**Stated exercise**. In the listing below, replace each "Where should I click to" with "Where do I click to" and give the listing again with nothing else changed.

**Provided records**.
^^^^^^^^^^^^^^^^
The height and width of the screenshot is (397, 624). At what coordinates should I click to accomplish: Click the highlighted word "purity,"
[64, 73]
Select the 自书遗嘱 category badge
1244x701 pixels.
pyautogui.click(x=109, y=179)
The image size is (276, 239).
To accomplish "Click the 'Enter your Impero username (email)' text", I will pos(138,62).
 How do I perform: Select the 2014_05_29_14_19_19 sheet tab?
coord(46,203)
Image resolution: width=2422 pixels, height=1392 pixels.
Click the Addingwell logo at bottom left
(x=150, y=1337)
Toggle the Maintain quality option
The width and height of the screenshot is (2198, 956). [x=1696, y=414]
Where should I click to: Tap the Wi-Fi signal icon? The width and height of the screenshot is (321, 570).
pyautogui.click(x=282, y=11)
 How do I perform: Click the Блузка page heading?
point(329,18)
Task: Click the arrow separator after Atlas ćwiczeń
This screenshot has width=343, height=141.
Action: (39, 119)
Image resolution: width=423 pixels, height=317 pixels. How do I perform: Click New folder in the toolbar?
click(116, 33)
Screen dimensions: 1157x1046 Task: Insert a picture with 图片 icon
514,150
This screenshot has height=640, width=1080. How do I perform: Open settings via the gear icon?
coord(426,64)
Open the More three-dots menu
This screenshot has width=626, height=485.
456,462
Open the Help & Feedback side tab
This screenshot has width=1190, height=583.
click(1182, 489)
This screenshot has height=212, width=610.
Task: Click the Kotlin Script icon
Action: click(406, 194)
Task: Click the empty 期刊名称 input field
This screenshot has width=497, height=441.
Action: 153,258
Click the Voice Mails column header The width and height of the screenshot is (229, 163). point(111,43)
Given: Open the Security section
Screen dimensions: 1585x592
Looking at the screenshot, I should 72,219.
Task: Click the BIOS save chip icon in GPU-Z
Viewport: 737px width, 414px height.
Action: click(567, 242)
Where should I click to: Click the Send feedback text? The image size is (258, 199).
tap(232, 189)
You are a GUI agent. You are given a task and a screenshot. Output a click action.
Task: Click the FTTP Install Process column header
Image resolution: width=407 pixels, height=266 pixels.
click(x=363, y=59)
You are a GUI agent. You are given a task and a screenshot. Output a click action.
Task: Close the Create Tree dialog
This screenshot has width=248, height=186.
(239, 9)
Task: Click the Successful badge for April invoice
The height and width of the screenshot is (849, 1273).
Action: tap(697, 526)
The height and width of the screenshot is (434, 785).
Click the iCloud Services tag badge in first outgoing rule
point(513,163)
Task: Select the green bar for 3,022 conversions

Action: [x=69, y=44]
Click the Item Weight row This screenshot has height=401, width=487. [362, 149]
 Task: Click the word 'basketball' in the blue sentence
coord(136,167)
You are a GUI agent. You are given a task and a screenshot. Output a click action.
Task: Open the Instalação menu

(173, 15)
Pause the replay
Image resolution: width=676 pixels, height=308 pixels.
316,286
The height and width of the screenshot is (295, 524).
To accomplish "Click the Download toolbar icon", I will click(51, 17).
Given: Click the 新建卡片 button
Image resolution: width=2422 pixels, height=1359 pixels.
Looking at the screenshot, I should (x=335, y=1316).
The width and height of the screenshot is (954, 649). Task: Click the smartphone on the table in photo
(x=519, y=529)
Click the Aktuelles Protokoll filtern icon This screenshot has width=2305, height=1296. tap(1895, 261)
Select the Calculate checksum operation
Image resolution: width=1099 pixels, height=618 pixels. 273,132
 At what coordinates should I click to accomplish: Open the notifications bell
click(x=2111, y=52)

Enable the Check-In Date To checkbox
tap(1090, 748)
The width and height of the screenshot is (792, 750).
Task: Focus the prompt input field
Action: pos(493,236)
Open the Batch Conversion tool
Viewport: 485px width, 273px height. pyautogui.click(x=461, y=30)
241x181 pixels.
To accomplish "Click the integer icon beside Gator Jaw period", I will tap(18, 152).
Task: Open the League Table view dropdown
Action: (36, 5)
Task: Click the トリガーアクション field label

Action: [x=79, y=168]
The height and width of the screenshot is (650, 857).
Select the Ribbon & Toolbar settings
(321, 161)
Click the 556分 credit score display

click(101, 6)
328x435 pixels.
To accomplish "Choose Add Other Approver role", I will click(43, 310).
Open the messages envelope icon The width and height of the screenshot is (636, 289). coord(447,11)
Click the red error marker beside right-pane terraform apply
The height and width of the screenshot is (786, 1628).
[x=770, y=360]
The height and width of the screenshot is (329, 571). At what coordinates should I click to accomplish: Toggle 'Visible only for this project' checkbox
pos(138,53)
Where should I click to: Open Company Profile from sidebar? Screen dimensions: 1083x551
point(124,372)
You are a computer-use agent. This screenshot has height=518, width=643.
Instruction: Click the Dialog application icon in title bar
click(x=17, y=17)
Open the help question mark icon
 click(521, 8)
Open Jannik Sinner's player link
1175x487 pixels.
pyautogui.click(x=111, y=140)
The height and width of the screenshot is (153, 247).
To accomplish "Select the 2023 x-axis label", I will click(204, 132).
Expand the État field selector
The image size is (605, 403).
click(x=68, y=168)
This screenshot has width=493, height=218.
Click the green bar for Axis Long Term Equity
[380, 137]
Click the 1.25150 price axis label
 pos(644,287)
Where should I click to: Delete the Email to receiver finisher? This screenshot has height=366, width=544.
^^^^^^^^^^^^^^^^
**Solution below**.
The height and width of the screenshot is (397, 624). At what coordinates should I click to accomplish: Click the highlighted word "purity,"
[64, 73]
Select the 自书遗嘱 category badge
1244x701 pixels.
pyautogui.click(x=109, y=179)
The image size is (276, 239).
To accomplish "Click the 'Enter your Impero username (email)' text", I will pos(138,62).
 How do I perform: Select the 2014_05_29_14_19_19 sheet tab?
coord(46,203)
Image resolution: width=2422 pixels, height=1392 pixels.
Click the Addingwell logo at bottom left
(x=150, y=1337)
Toggle the Maintain quality option
The width and height of the screenshot is (2198, 956). [x=1696, y=414]
Where do I click to: Tap the Wi-Fi signal icon? The width and height of the screenshot is (321, 570).
pyautogui.click(x=282, y=11)
 How do I perform: Click the Блузка page heading?
point(329,18)
Task: Click the arrow separator after Atlas ćwiczeń
This screenshot has width=343, height=141.
Action: (39, 119)
Image resolution: width=423 pixels, height=317 pixels. How do I perform: Click New folder in the toolbar?
click(116, 33)
Screen dimensions: 1157x1046 Task: Insert a picture with 图片 icon
514,150
This screenshot has height=640, width=1080. How do I perform: Open settings via the gear icon?
coord(426,64)
Open the More three-dots menu
This screenshot has width=626, height=485.
456,462
Open the Help & Feedback side tab
This screenshot has width=1190, height=583.
click(1182, 489)
This screenshot has height=212, width=610.
Task: Click the Kotlin Script icon
Action: click(406, 194)
Task: Click the empty 期刊名称 input field
This screenshot has width=497, height=441.
Action: 153,258
Click the Voice Mails column header The width and height of the screenshot is (229, 163). point(111,43)
Given: Open the Security section
Screen dimensions: 1585x592
Looking at the screenshot, I should 72,219.
Task: Click the BIOS save chip icon in GPU-Z
Viewport: 737px width, 414px height.
Action: click(567, 242)
Where do I click to: Click the Send feedback text? The image size is (258, 199).
tap(232, 189)
You are a GUI agent. You are given a task and a screenshot. Output a click action.
Task: Click the FTTP Install Process column header
Image resolution: width=407 pixels, height=266 pixels.
click(x=363, y=59)
You are a GUI agent. You are given a task and a screenshot. Output a click action.
Task: Close the Create Tree dialog
This screenshot has width=248, height=186.
(239, 9)
Task: Click the Successful badge for April invoice
The height and width of the screenshot is (849, 1273).
Action: tap(697, 526)
The height and width of the screenshot is (434, 785).
Click the iCloud Services tag badge in first outgoing rule
point(513,163)
Task: Select the green bar for 3,022 conversions

Action: [x=69, y=44]
Click the Item Weight row This screenshot has height=401, width=487. [362, 149]
 Task: Click the word 'basketball' in the blue sentence
coord(136,167)
You are a GUI agent. You are given a task and a screenshot. Output a click action.
Task: Open the Instalação menu

(173, 15)
Pause the replay
Image resolution: width=676 pixels, height=308 pixels.
316,286
The height and width of the screenshot is (295, 524).
To accomplish "Click the Download toolbar icon", I will click(51, 17).
Given: Click the 新建卡片 button
Image resolution: width=2422 pixels, height=1359 pixels.
Looking at the screenshot, I should (x=335, y=1316).
The width and height of the screenshot is (954, 649). Task: Click the smartphone on the table in photo
(x=519, y=529)
Click the Aktuelles Protokoll filtern icon This screenshot has width=2305, height=1296. tap(1895, 261)
Select the Calculate checksum operation
Image resolution: width=1099 pixels, height=618 pixels. 273,132
 At what coordinates should I click to accomplish: Open the notifications bell
click(x=2111, y=52)

Enable the Check-In Date To checkbox
tap(1090, 748)
The width and height of the screenshot is (792, 750).
Task: Focus the prompt input field
Action: pos(493,236)
Open the Batch Conversion tool
Viewport: 485px width, 273px height. pyautogui.click(x=461, y=30)
241x181 pixels.
To accomplish "Click the integer icon beside Gator Jaw period", I will tap(18, 152).
Task: Open the League Table view dropdown
Action: (36, 5)
Task: Click the トリガーアクション field label

Action: [x=79, y=168]
The height and width of the screenshot is (650, 857).
Select the Ribbon & Toolbar settings
(321, 161)
Click the 556分 credit score display

click(101, 6)
328x435 pixels.
To accomplish "Choose Add Other Approver role", I will click(43, 310).
Open the messages envelope icon The width and height of the screenshot is (636, 289). coord(447,11)
Click the red error marker beside right-pane terraform apply
The height and width of the screenshot is (786, 1628).
[x=770, y=360]
The height and width of the screenshot is (329, 571). At what coordinates should I click to accomplish: Toggle 'Visible only for this project' checkbox
pos(138,53)
Where do I click to: Open Company Profile from sidebar? Screen dimensions: 1083x551
point(124,372)
You are a computer-use agent. This screenshot has height=518, width=643.
Instruction: Click the Dialog application icon in title bar
click(x=17, y=17)
Open the help question mark icon
 click(521, 8)
Open Jannik Sinner's player link
1175x487 pixels.
pyautogui.click(x=111, y=140)
The height and width of the screenshot is (153, 247).
To accomplish "Select the 2023 x-axis label", I will click(204, 132).
Expand the État field selector
The image size is (605, 403).
click(x=68, y=168)
This screenshot has width=493, height=218.
Click the green bar for Axis Long Term Equity
[380, 137]
Click the 1.25150 price axis label
 pos(644,287)
Where do I click to: Delete the Email to receiver finisher? This screenshot has height=366, width=544.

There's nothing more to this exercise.